Module is Direct Sum of Cyclic Modules

Question

Is every $R$-module the direct sum of cyclic submodules? It seems to me that the answer is yes, as for any $R$-module $M$ we have that $$ \bigoplus_{r\in M} Rr = M. $$

Containment in both directions is (seemingly) obvious. Is this correct?

Answer 1

Let's look at $R = \Bbb Z/3\Bbb Z$ and $M = \Bbb Z/3\Bbb Z$, the simplest example (it's even finite!).

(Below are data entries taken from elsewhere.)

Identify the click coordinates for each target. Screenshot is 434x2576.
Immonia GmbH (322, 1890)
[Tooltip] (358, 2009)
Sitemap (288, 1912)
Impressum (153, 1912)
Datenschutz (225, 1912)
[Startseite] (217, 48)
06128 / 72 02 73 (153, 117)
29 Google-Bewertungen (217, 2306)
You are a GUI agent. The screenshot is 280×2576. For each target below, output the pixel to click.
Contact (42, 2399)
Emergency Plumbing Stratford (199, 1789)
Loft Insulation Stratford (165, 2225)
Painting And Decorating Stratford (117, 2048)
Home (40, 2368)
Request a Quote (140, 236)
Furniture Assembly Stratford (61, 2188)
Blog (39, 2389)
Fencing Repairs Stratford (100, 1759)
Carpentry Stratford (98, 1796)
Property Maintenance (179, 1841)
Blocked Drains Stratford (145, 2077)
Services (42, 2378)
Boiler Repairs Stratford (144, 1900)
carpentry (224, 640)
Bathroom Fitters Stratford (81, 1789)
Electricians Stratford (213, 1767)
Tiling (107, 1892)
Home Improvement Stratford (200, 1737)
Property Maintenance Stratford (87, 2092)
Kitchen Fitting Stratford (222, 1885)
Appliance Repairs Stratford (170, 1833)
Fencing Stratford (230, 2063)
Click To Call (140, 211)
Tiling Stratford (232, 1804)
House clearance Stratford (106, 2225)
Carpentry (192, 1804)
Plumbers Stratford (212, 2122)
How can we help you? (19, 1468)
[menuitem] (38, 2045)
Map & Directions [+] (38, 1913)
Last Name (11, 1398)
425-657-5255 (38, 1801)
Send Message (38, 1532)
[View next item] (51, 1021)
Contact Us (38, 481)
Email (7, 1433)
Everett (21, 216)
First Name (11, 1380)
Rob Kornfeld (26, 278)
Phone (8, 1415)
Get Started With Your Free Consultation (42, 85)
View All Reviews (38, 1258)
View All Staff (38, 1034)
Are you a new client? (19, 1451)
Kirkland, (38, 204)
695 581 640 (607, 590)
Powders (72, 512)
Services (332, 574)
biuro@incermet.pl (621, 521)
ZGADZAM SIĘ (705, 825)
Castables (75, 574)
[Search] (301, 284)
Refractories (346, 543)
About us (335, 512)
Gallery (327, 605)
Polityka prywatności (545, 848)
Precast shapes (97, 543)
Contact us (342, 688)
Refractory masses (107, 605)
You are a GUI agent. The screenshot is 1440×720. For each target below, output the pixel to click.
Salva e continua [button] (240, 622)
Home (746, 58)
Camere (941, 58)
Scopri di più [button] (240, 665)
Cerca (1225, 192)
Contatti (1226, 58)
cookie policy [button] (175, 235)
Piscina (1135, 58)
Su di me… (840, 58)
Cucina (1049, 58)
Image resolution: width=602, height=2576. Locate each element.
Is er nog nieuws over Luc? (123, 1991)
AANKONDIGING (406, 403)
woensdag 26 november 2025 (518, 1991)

Well, $\displaystyle \bigoplus_{r \in M} Rr = (\Bbb Z/3\Bbb Z)0 \oplus (\Bbb Z/3\Bbb Z)1 \oplus (\Bbb Z/3\Bbb Z)2 = 0 \oplus (\Bbb Z/3\Bbb Z) \oplus (\Bbb Z/3\Bbb Z) = (\Bbb Z/3\Bbb Z)^2 = R^2$, but $M = R$!

In fact, $\displaystyle \left| \bigoplus_{r \in M} Rr \right| = 3 \times 3 \ne 3 = |M|$.

Answer 2

Of course, the answer is NO (see Kenny's answer). However this question is very interesting and there is a class of rings for which the answer is YES (for a certain choice of generators $r$, not all $r\in M$ of course).

See I. S. Cohen and I. Kaplansky, Rings for which every module is a direct sum of cyclic modules, in Cambridge, Mass. and Chicago, Ill. Mathematische Zeitschrift, Band 54, Heft 2, S. 97--101 (1951).